La voix du jeune flic se fit plus enthousiaste. L’impression d’avoir levé un lièvre, même si la réaction du chef le doucha légèrement.
— Sur quoi ?
— L’homme, sur un plateau-repas…
— C’est un ADN transportable, ça ne prouve pas qu’il est entré dans la chambre. Le plateau a pu être touché partout dans l’hôpital. Et l’autre ?
— Le montant du lit, ça te va, ça ?
— Ouais, c’est mieux.
— Et les deux gagnants sont connus pour quoi ?
— La femme pour un vol à l’étalage, et l’homme pour des coups et blessures volontaires.
— Fais des vérifs. Je veux tout sur eux. Je passe te voir d’ici une heure.
— Ben…, c’est que j’irais bien déjeuner moi aussi.
– À ton âge, on peut rater un repas, tu mangeras plus tard… Je vais te ramener un sandwich, et en plus je te l’offre, elle est pas belle la vie ? Merci qui ?
— Merci, chef.
*
Après avoir mangé, les mines de plus en plus fatiguées, le groupe se retrouva dans le bureau de Patrick Girard pour un résumé des derniers éléments d’enquête. La découverte de deux ADN ne sentait pas forcément bon. Celui de la femme s’avérait être celui de Jenifer Granger, une jeune aide-soignante, auteure d’un vol à l’étalage quelques années plus tôt alors qu’elle suivait sa formation. Le second, celui d’un membre du personnel de maintenance, Jacques Rabillard, un garçon connu pour des violences, en général sous l’emprise de l’alcool.

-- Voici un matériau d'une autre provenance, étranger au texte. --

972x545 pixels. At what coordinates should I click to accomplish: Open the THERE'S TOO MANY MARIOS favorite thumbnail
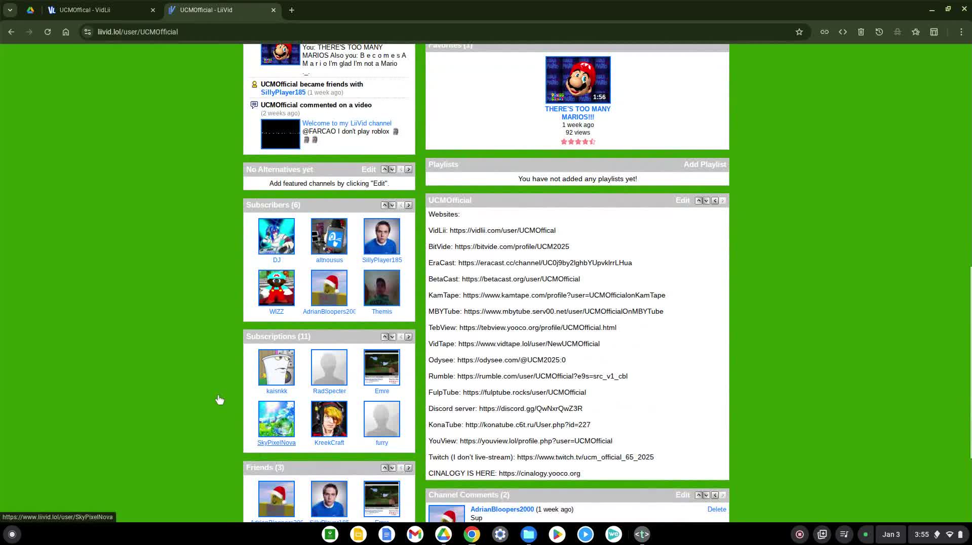(x=577, y=80)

— Je n’y crois pas, commenta le commandant. Néanmoins, on ne fait pas l’impasse. Jean-Paul, tu continues là-dessus. Une perquisition chez eux, histoire de se faire une idée plus approfondie de leur personnalité, et tu les entends tous les deux. On étudie leur téléphonie, leur environnement, leur emploi du temps… Juste un truc. Tu t’arranges pour les prendre en dehors des heures de boulot. Pas la peine de leur porter préjudice s’ils n’y sont pour rien. Pas nécessaire non plus de les mettre en garde à vue s’ils coopèrent.
Le commandant finit son débriefing par une conclusion d’évidence :
— Ce soir, on essaye de rentrer chez nous. Ça nous permettra de nous reposer un peu et de nous changer, je crois qu’on en a besoin.

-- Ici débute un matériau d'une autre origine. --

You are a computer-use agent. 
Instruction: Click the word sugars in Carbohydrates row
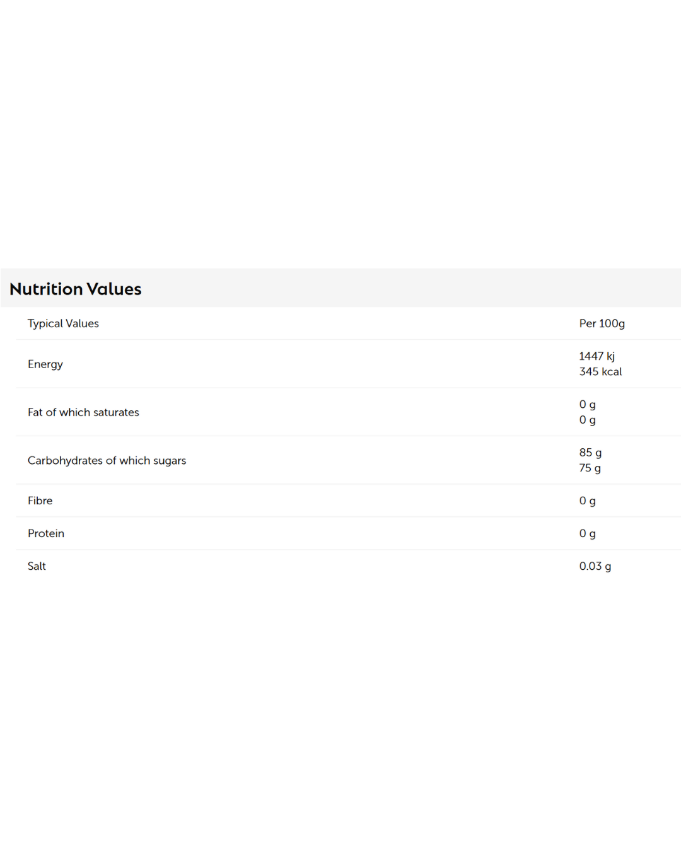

Vingt-deux heures lorsque Patrick Girard arrêta la voiture de service devant son pavillon, dans un quartier résidentiel de Montigny-le-Bretonneux. Habiter Paris lui aurait permis d’être plus proche du boulot et de s’éviter la route, mais il avait sacrifié à l’envie d’avoir une maison et un peu de calme. Même s’il s’agissait d’une banlieue agréable, l’endroit ne satisfaisait pas ses désirs de campagne. C’était tout de même mieux que Paris et sa petite couronne, et puis Marianne, sa femme, travaillait au château de Versailles. Vautré dans le canapé familial devant un téléfilm, Luc leva tout juste la tête à l’arrivée de son père.